CHAMPAIGN, Ill. - John M. Unsworth, dean of the Graduate School of Library and Information Science at the University of Illinois at Urbana-Champaign, has won the National Humanities Center's 2005 Richard W. Lyman Award.
The $25,000 award recognizes people who have advanced humanistic scholarship and teaching through the innovative use of information technology.
Unsworth will receive his award during a presentation ceremony on May 10 at the Newberry Library in Chicago.
He became the fourth recipient of the Lyman Award for his critical early efforts that made it possible for people, drawing on the best current technology and scholarship, to do "rich and original work in the humanities," the NHC announced April 7.
The NHC, which is the nation's only private independent institute for advanced study in the humanities, cited Unsworth's work as the first director of the Institute for Advanced Technology in the Humanities at the University of Virginia.
During his tenure there, the institute developed such groundbreaking digital projects as the William Blake Archive, the Dante Gabriel Rossetti Archive, the Valley of the Shadow: Two Communities in the American Civil War archive and the Walt Whitman Archive.
"IATH was for me a kind of laboratory for cultivating interesting experiments in networked scholarly communication, which is my research area," Unsworth said. "It's noteworthy, I think, that the Lyman Award is being given to someone whose work is about scholarly communication, rather than being about, say, U.S. history or Victorian literature."
Peers in the field of digital humanities describe Unsworth as a "visionary" and a leader with "a gift for collaboration."
Stanley N. Katz, professor in the Woodrow Wilson School of Public and International Affairs at Princeton University, and president emeritus of the American Council of Learned Societies (ACLS), credited Unsworth with being "the crucial institutional player in the development of digital humanities in the United States."
Unsworth co-founded Postmodern Culture, the first peer-reviewed electronic journal in the humanities in 1990, three years after earning his doctorate in English at the University of Virginia. In 1993, he became IATH's first director, and held that post for 10 years. He became dean at Illinois' top-ranking library school in 2003.
Unsworth continues to pursue projects that explore the collaborative spirit. With others, he recently produced "A Companion to Digital Humanities," the first comprehensive overview of humanities computing, and "Electronic Textual Editing," practical advice from editors of electronic editions, guidelines from the Text Encoding Initiative and guidelines for scholarly editing from the Modern Language Association.

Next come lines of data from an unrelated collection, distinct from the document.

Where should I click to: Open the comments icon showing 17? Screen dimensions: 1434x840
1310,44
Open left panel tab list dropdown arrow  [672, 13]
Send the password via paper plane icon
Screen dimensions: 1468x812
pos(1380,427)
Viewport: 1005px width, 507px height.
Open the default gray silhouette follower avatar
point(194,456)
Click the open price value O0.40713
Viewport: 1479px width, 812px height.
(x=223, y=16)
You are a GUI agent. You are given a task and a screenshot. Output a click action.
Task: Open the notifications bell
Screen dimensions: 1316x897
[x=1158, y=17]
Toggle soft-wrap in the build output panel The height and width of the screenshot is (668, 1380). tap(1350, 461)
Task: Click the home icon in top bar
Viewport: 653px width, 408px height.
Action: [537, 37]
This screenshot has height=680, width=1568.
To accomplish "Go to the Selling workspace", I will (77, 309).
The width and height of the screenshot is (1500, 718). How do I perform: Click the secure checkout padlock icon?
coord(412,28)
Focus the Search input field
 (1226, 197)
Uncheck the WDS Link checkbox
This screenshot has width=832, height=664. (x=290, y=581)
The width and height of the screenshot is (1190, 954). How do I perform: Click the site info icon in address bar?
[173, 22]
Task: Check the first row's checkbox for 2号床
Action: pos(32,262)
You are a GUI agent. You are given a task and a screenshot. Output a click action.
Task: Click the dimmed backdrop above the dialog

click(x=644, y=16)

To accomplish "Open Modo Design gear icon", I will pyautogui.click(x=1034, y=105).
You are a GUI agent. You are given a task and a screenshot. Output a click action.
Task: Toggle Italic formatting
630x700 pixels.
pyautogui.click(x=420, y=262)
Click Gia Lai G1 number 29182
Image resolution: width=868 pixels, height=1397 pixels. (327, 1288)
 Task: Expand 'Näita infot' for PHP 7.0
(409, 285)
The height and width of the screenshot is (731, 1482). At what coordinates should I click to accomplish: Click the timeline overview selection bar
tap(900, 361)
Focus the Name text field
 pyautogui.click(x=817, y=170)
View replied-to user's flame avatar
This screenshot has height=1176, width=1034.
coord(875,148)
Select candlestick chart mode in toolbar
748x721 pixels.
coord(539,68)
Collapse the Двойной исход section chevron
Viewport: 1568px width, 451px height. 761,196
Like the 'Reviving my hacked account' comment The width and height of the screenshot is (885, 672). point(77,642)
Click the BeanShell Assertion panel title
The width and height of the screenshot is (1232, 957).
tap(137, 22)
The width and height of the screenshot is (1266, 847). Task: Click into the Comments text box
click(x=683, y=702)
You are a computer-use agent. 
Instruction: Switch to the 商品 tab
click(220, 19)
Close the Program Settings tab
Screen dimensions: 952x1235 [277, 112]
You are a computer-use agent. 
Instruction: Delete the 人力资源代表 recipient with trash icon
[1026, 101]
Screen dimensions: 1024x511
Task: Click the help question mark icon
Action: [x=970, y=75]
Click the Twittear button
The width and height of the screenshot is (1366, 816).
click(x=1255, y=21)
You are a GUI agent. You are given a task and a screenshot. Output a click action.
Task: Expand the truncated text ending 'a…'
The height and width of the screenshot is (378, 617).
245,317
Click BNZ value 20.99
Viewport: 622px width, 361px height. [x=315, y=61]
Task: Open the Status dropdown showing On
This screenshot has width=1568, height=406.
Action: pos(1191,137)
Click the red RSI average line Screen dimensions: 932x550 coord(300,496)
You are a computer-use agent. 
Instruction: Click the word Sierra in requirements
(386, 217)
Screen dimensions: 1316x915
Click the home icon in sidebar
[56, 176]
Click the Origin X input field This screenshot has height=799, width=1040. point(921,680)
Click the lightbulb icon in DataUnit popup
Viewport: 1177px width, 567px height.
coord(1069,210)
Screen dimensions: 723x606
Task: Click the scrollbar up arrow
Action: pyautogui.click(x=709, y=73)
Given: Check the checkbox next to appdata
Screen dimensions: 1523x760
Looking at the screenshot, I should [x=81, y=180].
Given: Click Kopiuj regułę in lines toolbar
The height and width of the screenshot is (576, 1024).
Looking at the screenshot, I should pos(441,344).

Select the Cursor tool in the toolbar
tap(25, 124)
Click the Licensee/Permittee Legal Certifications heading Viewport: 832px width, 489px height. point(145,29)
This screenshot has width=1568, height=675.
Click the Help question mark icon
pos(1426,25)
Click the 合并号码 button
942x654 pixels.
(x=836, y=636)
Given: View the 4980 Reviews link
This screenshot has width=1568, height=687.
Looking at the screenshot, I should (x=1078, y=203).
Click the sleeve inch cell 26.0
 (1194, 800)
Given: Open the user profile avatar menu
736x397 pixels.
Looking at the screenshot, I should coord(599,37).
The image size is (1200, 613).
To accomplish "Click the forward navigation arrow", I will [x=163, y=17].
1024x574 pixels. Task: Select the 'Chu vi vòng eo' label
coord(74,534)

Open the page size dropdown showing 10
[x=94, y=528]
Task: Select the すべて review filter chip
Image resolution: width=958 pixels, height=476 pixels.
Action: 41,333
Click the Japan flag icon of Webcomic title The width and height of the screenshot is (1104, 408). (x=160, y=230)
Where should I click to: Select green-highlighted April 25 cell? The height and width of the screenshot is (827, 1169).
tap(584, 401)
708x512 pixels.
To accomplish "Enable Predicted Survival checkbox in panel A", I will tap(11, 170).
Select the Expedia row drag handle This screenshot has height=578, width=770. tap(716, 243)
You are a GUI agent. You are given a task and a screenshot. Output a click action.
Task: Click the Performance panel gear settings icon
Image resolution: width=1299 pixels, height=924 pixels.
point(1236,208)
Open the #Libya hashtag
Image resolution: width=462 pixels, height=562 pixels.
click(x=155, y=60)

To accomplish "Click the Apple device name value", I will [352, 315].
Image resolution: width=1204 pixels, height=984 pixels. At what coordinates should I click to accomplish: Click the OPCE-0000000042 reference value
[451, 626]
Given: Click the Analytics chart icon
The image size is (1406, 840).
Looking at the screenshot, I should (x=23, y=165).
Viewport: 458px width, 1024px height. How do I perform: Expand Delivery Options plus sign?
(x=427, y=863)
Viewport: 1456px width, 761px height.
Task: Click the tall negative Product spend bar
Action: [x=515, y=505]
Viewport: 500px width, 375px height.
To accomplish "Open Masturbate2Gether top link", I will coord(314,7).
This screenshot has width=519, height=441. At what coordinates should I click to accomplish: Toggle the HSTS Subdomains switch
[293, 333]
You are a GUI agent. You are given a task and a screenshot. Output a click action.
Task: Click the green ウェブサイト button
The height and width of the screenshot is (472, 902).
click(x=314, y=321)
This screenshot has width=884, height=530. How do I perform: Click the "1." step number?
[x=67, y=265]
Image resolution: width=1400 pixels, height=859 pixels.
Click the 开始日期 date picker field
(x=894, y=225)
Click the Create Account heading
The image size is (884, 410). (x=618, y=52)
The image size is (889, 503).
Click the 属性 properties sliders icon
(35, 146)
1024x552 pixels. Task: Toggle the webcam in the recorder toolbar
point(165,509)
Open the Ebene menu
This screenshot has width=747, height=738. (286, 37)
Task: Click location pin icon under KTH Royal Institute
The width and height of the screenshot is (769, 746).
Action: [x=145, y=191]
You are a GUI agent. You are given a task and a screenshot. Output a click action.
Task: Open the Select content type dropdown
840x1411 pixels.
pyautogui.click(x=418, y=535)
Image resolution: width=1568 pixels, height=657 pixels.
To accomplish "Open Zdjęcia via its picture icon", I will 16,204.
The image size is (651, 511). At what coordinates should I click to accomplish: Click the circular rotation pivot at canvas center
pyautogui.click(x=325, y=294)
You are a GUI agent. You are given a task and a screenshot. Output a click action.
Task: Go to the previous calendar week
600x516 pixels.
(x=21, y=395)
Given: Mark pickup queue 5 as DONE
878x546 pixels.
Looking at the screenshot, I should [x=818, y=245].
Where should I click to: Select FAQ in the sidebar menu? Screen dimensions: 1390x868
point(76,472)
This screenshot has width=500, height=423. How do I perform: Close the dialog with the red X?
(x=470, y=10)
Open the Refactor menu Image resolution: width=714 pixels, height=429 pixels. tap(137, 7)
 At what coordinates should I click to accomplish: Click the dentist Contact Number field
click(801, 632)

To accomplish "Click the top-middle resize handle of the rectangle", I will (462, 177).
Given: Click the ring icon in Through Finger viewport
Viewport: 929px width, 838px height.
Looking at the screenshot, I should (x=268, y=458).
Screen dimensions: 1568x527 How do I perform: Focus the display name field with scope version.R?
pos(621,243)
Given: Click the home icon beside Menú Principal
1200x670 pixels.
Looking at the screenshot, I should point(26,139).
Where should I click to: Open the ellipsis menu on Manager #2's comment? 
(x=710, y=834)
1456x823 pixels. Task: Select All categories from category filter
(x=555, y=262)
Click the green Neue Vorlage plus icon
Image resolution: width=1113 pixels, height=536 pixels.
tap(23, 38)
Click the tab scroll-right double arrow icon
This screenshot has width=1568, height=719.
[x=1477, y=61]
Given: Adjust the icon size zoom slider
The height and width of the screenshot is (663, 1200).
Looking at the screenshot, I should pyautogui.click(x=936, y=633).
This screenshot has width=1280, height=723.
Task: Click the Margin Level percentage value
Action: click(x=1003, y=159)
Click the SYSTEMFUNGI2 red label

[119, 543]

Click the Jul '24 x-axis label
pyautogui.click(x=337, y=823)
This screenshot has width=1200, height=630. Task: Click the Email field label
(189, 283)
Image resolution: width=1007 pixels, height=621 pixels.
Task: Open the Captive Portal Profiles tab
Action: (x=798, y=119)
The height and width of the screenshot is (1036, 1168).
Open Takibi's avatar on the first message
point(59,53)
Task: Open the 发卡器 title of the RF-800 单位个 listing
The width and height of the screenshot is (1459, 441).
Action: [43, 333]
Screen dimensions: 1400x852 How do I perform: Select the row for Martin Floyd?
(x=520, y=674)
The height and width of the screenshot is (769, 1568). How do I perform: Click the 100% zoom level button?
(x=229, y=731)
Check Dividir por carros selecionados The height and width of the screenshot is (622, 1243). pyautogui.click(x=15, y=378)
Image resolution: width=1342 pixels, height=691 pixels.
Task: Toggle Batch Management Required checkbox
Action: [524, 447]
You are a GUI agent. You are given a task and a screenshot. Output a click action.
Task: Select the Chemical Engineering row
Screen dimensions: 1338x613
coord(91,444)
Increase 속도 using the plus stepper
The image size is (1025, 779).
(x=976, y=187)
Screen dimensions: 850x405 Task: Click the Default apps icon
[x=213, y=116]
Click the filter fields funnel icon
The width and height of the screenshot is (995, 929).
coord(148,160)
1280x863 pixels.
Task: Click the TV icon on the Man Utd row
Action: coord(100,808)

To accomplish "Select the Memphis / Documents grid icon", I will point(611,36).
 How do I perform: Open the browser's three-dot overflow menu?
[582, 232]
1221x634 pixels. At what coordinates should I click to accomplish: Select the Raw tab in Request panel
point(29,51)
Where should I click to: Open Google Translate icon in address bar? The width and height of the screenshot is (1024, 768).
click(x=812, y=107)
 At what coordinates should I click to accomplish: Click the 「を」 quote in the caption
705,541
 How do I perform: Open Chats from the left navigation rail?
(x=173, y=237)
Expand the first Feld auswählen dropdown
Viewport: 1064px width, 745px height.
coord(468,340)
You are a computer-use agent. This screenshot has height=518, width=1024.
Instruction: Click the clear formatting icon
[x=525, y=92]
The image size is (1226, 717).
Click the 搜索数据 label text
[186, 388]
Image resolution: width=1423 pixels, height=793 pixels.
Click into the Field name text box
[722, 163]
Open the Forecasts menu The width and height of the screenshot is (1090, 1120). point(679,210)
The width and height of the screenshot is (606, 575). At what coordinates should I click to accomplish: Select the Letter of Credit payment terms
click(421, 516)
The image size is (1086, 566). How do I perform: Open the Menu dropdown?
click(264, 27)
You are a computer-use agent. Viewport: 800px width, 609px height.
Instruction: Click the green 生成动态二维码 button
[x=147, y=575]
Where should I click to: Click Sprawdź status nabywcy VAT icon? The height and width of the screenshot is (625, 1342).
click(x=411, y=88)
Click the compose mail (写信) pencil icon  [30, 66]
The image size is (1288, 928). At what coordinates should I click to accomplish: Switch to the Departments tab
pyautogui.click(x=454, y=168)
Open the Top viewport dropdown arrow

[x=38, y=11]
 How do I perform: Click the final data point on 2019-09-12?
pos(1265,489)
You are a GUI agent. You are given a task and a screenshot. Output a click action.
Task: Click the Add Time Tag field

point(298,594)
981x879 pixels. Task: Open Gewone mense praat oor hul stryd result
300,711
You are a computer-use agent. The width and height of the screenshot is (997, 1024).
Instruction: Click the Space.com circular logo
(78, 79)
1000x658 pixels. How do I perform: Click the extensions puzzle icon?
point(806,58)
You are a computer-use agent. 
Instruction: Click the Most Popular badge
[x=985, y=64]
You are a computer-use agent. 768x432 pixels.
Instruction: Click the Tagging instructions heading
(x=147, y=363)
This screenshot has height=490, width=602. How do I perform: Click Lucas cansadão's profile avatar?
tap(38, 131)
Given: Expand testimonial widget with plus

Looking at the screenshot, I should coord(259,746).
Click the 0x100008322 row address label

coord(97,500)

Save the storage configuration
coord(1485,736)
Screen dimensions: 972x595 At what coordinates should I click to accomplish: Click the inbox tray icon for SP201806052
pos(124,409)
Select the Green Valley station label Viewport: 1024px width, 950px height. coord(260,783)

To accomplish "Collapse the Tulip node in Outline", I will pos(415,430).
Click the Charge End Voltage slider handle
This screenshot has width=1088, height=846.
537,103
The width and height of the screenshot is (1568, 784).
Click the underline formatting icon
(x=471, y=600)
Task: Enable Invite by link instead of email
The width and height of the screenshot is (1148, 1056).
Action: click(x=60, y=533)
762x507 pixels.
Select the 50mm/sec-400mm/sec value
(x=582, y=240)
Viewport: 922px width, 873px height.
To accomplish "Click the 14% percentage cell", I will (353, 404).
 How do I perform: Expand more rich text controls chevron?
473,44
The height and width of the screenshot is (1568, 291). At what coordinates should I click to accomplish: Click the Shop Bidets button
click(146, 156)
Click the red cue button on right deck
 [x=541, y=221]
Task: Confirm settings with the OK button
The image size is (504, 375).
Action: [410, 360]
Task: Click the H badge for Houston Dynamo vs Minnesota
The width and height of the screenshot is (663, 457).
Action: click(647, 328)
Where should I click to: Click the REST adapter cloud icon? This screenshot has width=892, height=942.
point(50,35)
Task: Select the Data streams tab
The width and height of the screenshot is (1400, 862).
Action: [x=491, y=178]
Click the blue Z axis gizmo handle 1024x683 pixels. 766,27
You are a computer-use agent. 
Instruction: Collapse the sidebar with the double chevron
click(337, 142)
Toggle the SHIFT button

He is the chair of the Commission on Cyberinfrastructure for the Humanities and Social Sciences, a project of the ACLS. The commission is guiding the design and construction of the digital infrastructure that the academy will use to represent humanities scholarship.
In addition, Unsworth is a co-principal investigator, with Beth Sandore, associate university librarian for information technology planning and policy at Illinois, of the National Digital Information Infrastructure Preservation Program, a $2.6 million project funded by the Library of Congress that addresses what Unsworth calls "one of the most vexing problems of the next 10 years - collection and preservation of digital information."
According to Unsworth, the "character of academic work in the humanities" is in the process of shifting from a cooperative to a collaborative model. Computers and computer networks are allowing this to happen.
"Many of us already cooperate, on networked discussion groups and in e-mail, in the research of others: We answer questions, provide citation references, engage in discussion. From here, it's a small step to collaboration, using those channels as a way to overcome geographical dispersion, difference in time zones and limitations of our own research."
Today, the humanities are "far ahead of the sciences in terms of grappling with the messiness and complexity and ambiguity that characterize human experience."
However, the humanities are far behind the sciences "in terms of developing computational methods to do that grappling, in organizing themselves to address agreed-upon grand-challenge problems, and in persuading the general public that the work they do is worth significant public funding."
What are the chief barriers to collaboration, publishing and scholarship in academia? Several things, Unsworth said: "the academic reward system, the withdrawal of funding from university presses, copyright law and the conservatism of disciplines."
On the other hand, commercial scientific, technical and medical publishers are forcing cooperation in academia, Unsworth said.
He noted that his "generous Lyman award is slightly less than a university library has to pay for a one-year subscription to the Elsevier journal package 'Tetrahedron.' "
Such, he said, is "the scale of resources that are currently flowing from universities to commercial STM publishers, in order to remain competitive in the sciences."
"The university has a compelling need to cooperate in subsidizing the dissemination of its own research, not only in order to manage the cost of being competitive in the sciences, but also in order to retain the resources necessary to innovate in the humanities and the social sciences."